Keywords: R_X86_64_32S | Position-Independent Code | static library linking
Abstract: This paper systematically explores the R_X86_64_32S relocation error encountered when linking static libraries to shared libraries in Linux environments. By analyzing the root cause—static libraries not compiled with Position-Independent Code (PIC)—it details the differences between 64-bit and 32-bit systems and provides practical diagnostic methods. Based on the best answer's solution, the paper further extends technical details on recompiling static libraries, verifying PIC status, and handling third-party libraries, offering a comprehensive troubleshooting guide for developers.
Introduction: Background and Symptoms of the Linking Error
In Linux system development, linking static libraries (.a files) to shared libraries (.so files) is a common practice to reuse code and reduce dependencies. However, developers often encounter errors such as:
/usr/bin/ld: ../../../libraries/log4cplus/liblog4cplus.a(fileappender.o): relocation R_X86_64_32S against `a local symbol' can not be used when making a shared object; recompile with -fPIC
../../../libraries/log4cplus/liblog4cplus.a: could not read symbols: Bad value
collect2: ld returned 1 exit statusThis error frequently occurs on 64-bit systems, while it may be absent on 32-bit systems, highlighting the impact of architectural differences on the linking process.

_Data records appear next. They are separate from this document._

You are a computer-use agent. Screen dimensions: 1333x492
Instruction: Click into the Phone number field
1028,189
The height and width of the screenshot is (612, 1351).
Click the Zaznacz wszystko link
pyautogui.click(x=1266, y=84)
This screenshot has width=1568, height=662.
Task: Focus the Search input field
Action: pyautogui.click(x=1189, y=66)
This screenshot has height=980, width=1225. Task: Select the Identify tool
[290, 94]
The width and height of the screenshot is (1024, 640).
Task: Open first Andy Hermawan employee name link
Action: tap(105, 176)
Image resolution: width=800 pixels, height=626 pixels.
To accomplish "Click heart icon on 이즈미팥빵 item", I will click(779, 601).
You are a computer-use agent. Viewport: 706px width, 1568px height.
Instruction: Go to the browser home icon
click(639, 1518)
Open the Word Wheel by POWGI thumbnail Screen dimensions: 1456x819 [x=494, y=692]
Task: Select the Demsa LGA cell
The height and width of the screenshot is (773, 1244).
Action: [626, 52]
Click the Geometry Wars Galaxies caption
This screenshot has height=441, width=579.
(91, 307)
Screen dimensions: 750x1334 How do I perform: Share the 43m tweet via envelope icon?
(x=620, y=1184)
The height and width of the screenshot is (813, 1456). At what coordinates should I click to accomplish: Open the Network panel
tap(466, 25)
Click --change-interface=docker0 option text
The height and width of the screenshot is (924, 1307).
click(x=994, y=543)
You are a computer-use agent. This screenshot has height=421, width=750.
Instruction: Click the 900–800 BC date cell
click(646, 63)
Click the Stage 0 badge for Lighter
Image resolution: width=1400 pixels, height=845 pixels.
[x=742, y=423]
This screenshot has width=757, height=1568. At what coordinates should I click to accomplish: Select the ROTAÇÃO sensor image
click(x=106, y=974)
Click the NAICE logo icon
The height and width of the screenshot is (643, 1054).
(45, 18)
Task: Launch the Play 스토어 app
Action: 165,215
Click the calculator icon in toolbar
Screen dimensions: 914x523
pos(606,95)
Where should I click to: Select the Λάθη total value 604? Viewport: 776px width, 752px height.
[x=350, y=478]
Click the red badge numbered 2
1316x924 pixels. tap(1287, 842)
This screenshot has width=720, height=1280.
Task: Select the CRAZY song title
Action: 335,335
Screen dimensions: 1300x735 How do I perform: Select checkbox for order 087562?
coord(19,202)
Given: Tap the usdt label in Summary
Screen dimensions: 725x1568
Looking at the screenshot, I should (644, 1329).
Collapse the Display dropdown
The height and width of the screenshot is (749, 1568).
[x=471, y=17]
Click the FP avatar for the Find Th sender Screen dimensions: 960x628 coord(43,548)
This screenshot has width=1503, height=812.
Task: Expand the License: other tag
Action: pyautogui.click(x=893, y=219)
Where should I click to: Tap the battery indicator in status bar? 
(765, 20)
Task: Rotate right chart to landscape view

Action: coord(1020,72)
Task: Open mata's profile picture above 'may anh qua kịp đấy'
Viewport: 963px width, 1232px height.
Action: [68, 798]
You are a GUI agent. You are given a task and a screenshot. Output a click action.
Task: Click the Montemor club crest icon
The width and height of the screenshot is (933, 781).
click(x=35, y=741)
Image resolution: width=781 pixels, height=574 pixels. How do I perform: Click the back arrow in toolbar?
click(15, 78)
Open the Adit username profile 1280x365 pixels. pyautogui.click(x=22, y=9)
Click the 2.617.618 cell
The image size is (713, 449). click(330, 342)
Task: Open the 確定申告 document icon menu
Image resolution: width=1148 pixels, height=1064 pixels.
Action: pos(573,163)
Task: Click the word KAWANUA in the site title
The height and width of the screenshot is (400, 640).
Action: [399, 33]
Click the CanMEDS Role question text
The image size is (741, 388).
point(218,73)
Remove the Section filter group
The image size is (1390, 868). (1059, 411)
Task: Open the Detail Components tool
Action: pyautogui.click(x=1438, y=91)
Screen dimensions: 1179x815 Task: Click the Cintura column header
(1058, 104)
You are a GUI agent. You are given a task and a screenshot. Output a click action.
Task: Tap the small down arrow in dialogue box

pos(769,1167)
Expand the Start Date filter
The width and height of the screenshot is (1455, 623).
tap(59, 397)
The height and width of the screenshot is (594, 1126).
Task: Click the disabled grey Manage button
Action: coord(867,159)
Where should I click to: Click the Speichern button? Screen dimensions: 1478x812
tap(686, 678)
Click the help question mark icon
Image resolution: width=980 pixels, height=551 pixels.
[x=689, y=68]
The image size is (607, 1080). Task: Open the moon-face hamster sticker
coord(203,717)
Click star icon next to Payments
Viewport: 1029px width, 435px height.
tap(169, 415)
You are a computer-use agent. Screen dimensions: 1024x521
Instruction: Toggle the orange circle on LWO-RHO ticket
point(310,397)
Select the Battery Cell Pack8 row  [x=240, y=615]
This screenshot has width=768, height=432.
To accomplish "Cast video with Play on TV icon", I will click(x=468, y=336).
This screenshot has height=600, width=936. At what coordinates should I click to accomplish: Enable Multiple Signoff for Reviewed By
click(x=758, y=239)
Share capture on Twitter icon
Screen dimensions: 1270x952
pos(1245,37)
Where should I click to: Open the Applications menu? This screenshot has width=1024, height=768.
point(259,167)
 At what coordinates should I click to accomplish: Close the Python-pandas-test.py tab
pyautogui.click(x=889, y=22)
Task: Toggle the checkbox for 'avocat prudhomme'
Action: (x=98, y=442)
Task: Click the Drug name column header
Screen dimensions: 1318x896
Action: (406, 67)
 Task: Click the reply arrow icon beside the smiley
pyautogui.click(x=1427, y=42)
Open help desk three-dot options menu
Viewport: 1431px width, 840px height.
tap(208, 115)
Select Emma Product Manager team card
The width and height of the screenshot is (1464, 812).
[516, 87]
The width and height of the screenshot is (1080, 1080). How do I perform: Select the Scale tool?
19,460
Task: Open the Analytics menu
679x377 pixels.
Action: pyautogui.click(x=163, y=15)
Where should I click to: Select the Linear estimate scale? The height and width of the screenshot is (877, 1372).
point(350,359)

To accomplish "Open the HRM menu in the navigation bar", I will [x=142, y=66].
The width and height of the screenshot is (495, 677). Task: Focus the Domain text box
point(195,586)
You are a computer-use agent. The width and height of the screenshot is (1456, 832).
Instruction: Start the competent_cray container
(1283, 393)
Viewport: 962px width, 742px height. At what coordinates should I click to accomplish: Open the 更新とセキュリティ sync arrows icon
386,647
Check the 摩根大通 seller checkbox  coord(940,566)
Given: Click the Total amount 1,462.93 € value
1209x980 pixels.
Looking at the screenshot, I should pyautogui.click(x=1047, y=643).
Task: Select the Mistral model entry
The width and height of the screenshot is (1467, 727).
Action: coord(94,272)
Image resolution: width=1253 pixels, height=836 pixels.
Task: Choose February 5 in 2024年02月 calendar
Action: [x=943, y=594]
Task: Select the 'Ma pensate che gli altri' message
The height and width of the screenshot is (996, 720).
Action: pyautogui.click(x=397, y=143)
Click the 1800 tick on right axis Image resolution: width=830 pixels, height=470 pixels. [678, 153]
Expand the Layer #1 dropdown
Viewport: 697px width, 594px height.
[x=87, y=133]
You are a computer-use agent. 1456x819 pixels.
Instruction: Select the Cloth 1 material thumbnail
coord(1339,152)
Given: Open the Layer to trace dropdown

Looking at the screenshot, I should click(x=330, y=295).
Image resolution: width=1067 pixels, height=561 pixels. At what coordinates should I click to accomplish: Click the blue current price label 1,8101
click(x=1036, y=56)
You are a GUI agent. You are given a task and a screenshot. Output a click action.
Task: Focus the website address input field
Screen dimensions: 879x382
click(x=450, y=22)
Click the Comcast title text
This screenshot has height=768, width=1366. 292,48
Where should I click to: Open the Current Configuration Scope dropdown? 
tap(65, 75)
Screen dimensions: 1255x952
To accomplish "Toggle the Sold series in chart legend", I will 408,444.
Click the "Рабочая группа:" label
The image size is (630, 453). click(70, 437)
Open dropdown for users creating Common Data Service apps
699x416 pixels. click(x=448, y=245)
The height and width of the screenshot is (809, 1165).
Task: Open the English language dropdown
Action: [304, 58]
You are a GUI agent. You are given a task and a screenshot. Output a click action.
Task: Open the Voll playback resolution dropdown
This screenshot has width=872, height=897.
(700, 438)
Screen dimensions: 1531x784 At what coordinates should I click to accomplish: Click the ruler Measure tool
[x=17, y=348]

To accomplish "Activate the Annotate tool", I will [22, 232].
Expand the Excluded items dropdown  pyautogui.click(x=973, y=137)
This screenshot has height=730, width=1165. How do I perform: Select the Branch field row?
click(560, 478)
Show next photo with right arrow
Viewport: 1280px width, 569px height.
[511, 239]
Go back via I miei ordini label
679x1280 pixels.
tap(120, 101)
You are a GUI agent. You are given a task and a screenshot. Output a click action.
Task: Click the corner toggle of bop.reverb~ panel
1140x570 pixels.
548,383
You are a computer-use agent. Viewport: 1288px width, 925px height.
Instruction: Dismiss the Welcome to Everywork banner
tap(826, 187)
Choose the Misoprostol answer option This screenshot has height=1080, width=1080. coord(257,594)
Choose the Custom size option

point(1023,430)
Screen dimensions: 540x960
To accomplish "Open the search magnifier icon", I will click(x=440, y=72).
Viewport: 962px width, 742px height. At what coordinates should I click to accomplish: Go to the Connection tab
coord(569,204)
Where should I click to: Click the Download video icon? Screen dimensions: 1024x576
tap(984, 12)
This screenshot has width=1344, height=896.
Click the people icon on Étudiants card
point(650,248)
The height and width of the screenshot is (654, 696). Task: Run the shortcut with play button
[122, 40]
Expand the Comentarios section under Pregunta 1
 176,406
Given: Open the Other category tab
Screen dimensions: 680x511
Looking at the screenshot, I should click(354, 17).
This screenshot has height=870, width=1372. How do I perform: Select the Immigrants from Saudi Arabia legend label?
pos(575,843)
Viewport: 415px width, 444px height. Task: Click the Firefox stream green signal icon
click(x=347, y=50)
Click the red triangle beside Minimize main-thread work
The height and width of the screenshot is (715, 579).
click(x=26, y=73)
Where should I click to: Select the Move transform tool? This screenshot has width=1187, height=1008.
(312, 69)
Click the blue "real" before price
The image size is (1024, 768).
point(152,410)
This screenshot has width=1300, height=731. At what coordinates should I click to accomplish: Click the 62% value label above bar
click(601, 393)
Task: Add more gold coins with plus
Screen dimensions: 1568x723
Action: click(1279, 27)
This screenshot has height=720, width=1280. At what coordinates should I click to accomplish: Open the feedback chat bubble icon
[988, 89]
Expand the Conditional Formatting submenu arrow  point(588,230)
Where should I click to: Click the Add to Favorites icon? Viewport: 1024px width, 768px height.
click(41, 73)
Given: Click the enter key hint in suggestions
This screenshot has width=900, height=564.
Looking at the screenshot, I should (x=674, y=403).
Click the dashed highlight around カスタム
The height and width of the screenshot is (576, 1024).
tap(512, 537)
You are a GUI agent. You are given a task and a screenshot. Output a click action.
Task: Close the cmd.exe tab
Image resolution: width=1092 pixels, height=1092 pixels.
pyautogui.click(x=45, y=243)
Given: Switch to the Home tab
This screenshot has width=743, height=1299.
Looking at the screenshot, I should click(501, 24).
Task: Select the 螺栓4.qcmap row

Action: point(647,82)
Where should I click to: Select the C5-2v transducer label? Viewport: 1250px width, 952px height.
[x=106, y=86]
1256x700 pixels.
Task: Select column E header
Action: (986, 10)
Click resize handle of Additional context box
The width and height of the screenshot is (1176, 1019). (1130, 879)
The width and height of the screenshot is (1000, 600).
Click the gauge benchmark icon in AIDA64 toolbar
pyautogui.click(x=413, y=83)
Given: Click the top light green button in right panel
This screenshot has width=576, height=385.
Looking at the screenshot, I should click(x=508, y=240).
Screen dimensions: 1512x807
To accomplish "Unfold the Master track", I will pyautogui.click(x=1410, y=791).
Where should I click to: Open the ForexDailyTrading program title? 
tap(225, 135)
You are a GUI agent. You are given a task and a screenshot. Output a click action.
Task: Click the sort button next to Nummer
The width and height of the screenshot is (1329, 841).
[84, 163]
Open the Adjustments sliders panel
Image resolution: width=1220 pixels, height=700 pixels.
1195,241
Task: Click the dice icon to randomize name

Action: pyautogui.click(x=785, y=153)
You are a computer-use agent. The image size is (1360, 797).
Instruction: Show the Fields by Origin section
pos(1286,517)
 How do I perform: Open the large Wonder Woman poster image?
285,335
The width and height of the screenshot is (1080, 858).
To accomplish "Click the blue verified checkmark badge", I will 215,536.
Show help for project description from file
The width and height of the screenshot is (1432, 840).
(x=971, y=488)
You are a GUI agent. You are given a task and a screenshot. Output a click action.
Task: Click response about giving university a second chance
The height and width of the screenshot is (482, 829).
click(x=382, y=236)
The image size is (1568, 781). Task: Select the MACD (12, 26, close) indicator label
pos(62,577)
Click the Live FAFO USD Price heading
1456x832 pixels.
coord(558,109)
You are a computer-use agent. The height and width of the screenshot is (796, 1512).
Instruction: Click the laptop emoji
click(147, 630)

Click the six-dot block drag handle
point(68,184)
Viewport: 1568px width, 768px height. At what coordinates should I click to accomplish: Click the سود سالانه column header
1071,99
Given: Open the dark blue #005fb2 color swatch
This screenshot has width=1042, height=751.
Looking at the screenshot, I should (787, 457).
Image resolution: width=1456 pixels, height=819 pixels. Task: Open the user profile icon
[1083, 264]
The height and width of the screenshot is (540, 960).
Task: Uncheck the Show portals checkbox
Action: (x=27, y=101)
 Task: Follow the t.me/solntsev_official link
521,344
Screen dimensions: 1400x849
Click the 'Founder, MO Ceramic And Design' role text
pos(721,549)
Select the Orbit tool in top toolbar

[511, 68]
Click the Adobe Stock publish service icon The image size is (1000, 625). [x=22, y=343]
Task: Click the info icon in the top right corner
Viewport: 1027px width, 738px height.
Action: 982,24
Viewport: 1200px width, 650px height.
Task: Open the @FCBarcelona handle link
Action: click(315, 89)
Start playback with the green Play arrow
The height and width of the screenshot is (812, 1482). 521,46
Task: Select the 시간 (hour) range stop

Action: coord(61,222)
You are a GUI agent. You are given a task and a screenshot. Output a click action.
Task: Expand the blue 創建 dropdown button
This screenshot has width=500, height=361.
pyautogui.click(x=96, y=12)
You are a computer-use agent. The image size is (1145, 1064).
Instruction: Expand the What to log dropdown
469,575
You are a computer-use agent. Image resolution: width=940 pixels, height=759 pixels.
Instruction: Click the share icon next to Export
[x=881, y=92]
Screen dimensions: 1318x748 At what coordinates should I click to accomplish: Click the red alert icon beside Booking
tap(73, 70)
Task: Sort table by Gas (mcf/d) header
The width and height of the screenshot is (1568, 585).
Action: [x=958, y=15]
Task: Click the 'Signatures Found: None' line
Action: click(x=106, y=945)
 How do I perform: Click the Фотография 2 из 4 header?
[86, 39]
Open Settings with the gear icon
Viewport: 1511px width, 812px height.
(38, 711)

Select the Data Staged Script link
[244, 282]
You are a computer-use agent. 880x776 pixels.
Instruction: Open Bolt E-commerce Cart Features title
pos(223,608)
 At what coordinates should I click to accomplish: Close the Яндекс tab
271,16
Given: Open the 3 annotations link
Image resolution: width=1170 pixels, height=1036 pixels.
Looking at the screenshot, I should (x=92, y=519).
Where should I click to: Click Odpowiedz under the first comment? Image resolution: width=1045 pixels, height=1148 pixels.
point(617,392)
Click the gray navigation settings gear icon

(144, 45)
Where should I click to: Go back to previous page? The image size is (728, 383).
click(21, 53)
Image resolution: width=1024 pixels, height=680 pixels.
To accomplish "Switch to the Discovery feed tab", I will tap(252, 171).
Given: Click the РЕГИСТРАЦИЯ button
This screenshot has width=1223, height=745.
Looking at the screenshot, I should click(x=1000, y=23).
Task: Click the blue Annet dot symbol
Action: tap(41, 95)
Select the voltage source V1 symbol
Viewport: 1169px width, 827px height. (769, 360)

Root Cause: Lack of Position-Independent Code (PIC)
The fundamental cause of the R_X86_64_32S relocation error is that the static library is not compiled as Position-Independent Code (PIC). PIC allows code to be loaded and executed at any memory address, which is crucial for shared libraries as they may be mapped to different locations at runtime.
- Relocation Type: R_X86_64_32S is a relocation type in the x86-64 architecture, handling 32-bit signed addresses. When a static library contains absolute address references, the linker cannot resolve these in a shared library, leading to errors.
- System Differences: 32-bit systems may tolerate non-PIC code due to smaller address spaces, while 64-bit systems are stricter, requiring PIC for shared libraries to ensure compatibility and security.
Diagnostic Method: Verifying PIC Status of Static Libraries
Developers can confirm whether a static library is compiled with PIC by following these steps:
- Extract object files from the static library:
ar -x liblog4cplus.a - Check relocation entries:
readelf --relocs fileappender.o | egrep '(GOT|PLT|JU?MP_SLOT)'
If the output is empty, it indicates the static library was not compiled with PIC and cannot be used to generate a shared object. This method relies on ELF (Executable and Linkable Format) tools, providing reliable binary analysis.
Solution: Obtaining or Compiling PIC Versions of Static Libraries
The core solution to this error is to use a static library compiled with the -fPIC flag enabled. Best practices include:
- Recompiling the Static Library: During configuration and compilation of the static library, ensure
-fPICis added to compiler flags. For example, for the log4cplus library, run./configure --enable-static=yes --enable-threads=yes CFLAGS="-fPIC" CXXFLAGS="-fPIC", then executemake. - Verifying the Compilation Process: Check the Makefile or build scripts to confirm
-fPICis correctly applied to all object files. Manually adding flags may be insufficient; ensure global settings are in place. - Using Third-Party Libraries: If the static library is from a third party, contact the vendor for a PIC version or compile it from source yourself. Avoid directly using pre-compiled non-PIC libraries.
Technical Details: Linker Flags and Common Misconceptions
When attempting to resolve this error, developers often misuse linker flags, such as -whole-archive, but this does not address PIC issues. Key points include:
- Compiler vs. Linker Roles:
-fPICis a compiler flag affecting code generation; the linker only processes already compiled object files. Thus, adding-fPICat the linking stage is ineffective. - Error Handling: If errors persist, use tools like
objdumpornmfor further analysis of symbols and relocations to rule out other compatibility issues.
Conclusion and Best Practices
The R_X86_64_32S relocation error reveals key technical challenges in linking static libraries to shared libraries. By understanding the importance of PIC, adopting systematic diagnostic methods, and ensuring static libraries are compiled with PIC, developers can efficiently resolve such issues. In 64-bit Linux development, always prioritize using PIC-compiled libraries to enhance code portability and stability.